National Income and Price Determination

A . Aggregate demand

1 . Determinants of aggregate demand

2 . Multiplier and crowding-out effects

The multiplier is used to examine changes in spending and changes in taxation. We spend a high percentage of our disposable income and that is called the marginal propensity to consume (MPC). The amount we save is called the marginal propensity to save (MPS). MPC + MPS=1

To determine the spending multiplier take 1/MPS. The tax multiplier is -MPC/MPS

Crowding-out:

Fiscal activity does not always lead to increased economic activity because deficit spending used to finance spending or tax cuts can crowd out financing for other economic activity. This phenomenon is argued to be less likely to occur in a recession, where savings rates are traditionally higher and capital is not being fully utilized in the private market.

B . Aggregate supply

1 . Short-run and long-run analyses

The SRAS has three main parts. The first part is closest to the Y axis. RGDP can increase with little inflation. The middle portion has a mix of inflation and RGDP growth. After the LRAS the SRAS mostly shows inflation and little growth.

The LRAS is vertical because we become used to prices in the long run. Meaning that we all adjust to a new price level over time. The X-axis intercept is the potential of the economy. It is also known as the full employment output where there is 0 cyclical unemployment.

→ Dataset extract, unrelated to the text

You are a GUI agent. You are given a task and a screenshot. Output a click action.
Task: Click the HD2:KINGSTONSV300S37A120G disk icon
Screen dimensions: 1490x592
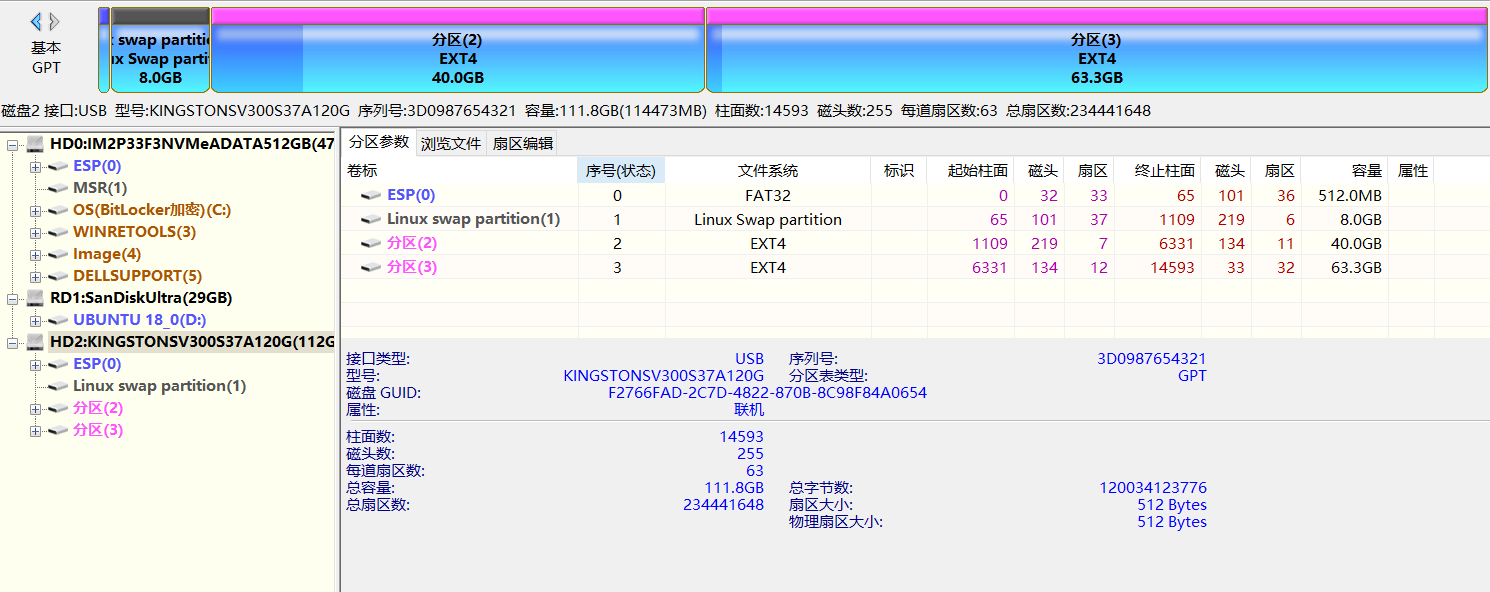tap(37, 341)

2 . Sticky versus flexible wages and prices

Short run aggregate supply is positively related to price level. When price level increases firms have an incentive to produce more because wages are STICKY and take longer to adjust then prices.

3 . Determinants of aggregate supply

C . Macroeconomic equilibrium

1 . Real output and price level--Long run and short run equilibrium pictured below.

2 . Short and long run

Short run equilibrium occurs when AD intersects SRAS. Long run equilibrium occurs when AD intersects SRAS on LRAS.

3 . Actual versus full-employment output

Full employment output occurs where LRAS intercepts the X-axis. This point is called potential or full employment output.

RECESSIONARY GAP: The current output is LESS THAN full employment:

SELF-CORRECTION-Nominal wages decrease due to high unemployment, resource costs decrease, SRAS shifts to the right for long run equilibrium.

FISCAL POLICY-decrease taxes and/or increase spending--deficit spending.

INFLATIONARY GAP: The current output is GREATER THAN full employment:

SELF-CORRECTION-Nominal wages increase due to low unemployment, resource costs increase, SRAS shifts to the left for long run equilibrium.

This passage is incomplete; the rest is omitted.